Kinetic features of Gualou-Xiebai-Banxia decoction, a classical traditional Chinese medicine formula, in rat plasma and intestine content based on its metabolic profile

Gualou-Xiebai-Banxia decoction (GXB) is a famous classical traditional Chinese medicine (TCM) formula for the treatment of coronary heart disease (CHD, namely chest stuffiness and pain syndrome in Chinese medicine). Compared with Gualou-Xiebai-Baijiu decoction, which only consists of Trichosanthis Pericarpium (TP), Allii Macrostemonis Bulbus (AMB) and wine, GXB comprises one additional herbal medicine, Pinellinae Rhizoma Praeparatum (PRP). However, due to a lack of kinetic profile studies on GXB, its in vivo components with high exposure remain unknown, making it difficult to interpret bioactive components likely linked to its efficacy, but also fails to provide substance-related evidence for reflecting the compatibility in GXB. The goal of this study was to systematically characterize the kinetic features of GXB in rat plasma and intestine content for revealing its in vivo high-exposure components on the basis of their metabolic fates, and to compare the kinetic differences between GXB and GXB-dePRP (GXB deducted PRP) for describing the chemical contribution of PRP to the compatibility in GXB. Firstly, the metabolic profile of GXB was systematically investigated by UPLC-Q/TOF-MS. Subsequently, quantitative methods for representative xenobiotics in rat plasma and intestine content were respectively validated and developed by UPLC-TQ-MS. Then, the established approaches were successfully applied to characterize the kinetic features of GXB through estimating pharmacokinetic parameters. These results showed that only a few kinds of xenobiotics at low exposure levels were observed in plasma, while various xenobiotics possessed high exposure in intestine content.
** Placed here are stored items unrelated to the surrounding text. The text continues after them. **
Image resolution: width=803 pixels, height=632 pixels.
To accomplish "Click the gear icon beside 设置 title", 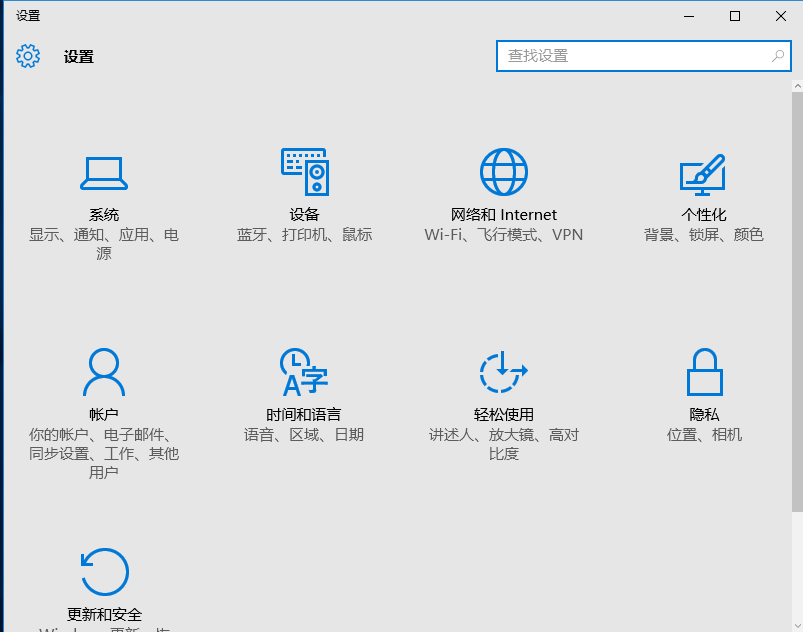I will coord(28,56).
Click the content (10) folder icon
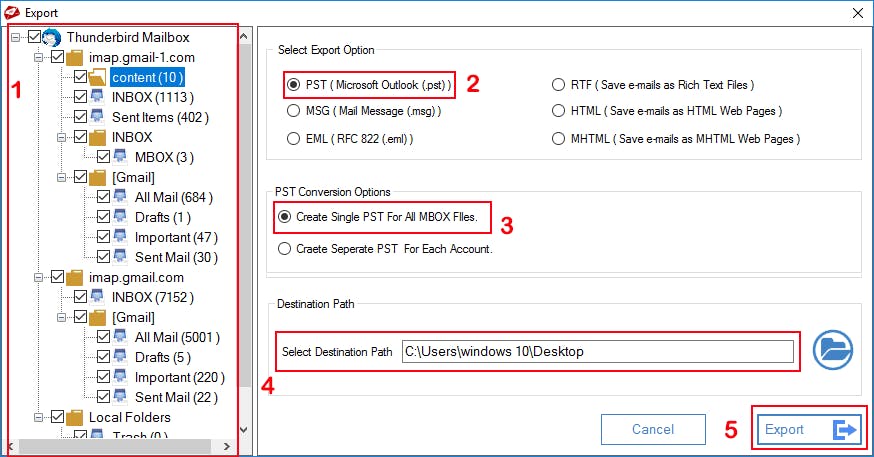Screen dimensions: 874x457 97,77
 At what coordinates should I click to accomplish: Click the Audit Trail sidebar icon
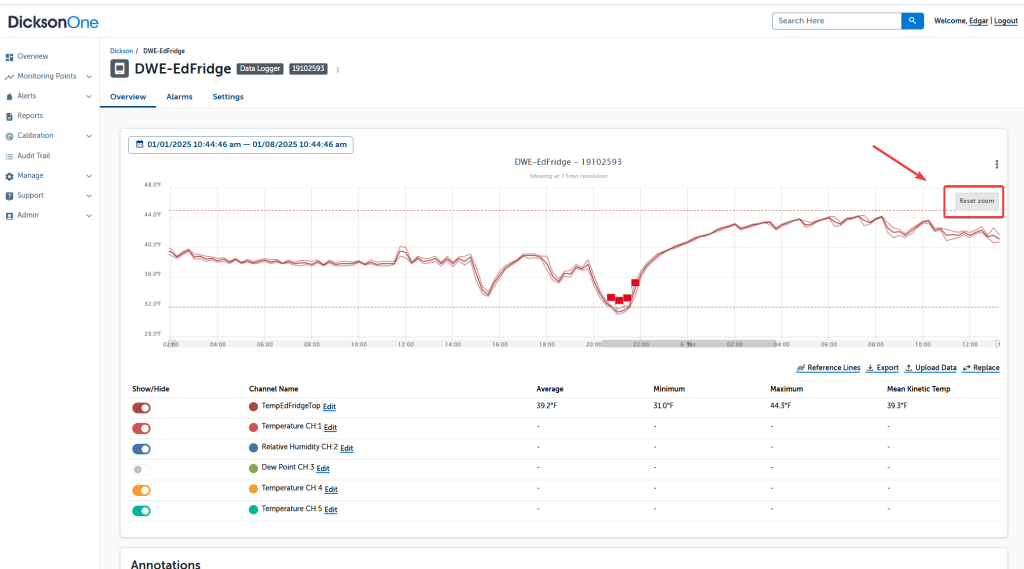point(9,156)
Among them, steroidal saponins and triterpenoid saponins displayed relatively high exposure in plasma and intestine content, which are likely associated with the therapeutic effects of GXB. Moreover, there were no significant differences between metabolic profiles of GXB and GXB-dePRP, whereas the pharmacokinetic parameters, including area under the concentration–time curve (AUC) and C max ( p  < 0.05) for most xenobiotics in GXB were significantly larger than those in GXB-dePRP, implying that the introduction of PRP improved the bioavailability of constituents from TP and AMB. Altogether, this study laid a solid foundation and provided theoretical guidance for further clarification of bioactive components of GXB, as well as the synergistic effect of PRP to the compatibility in GXB.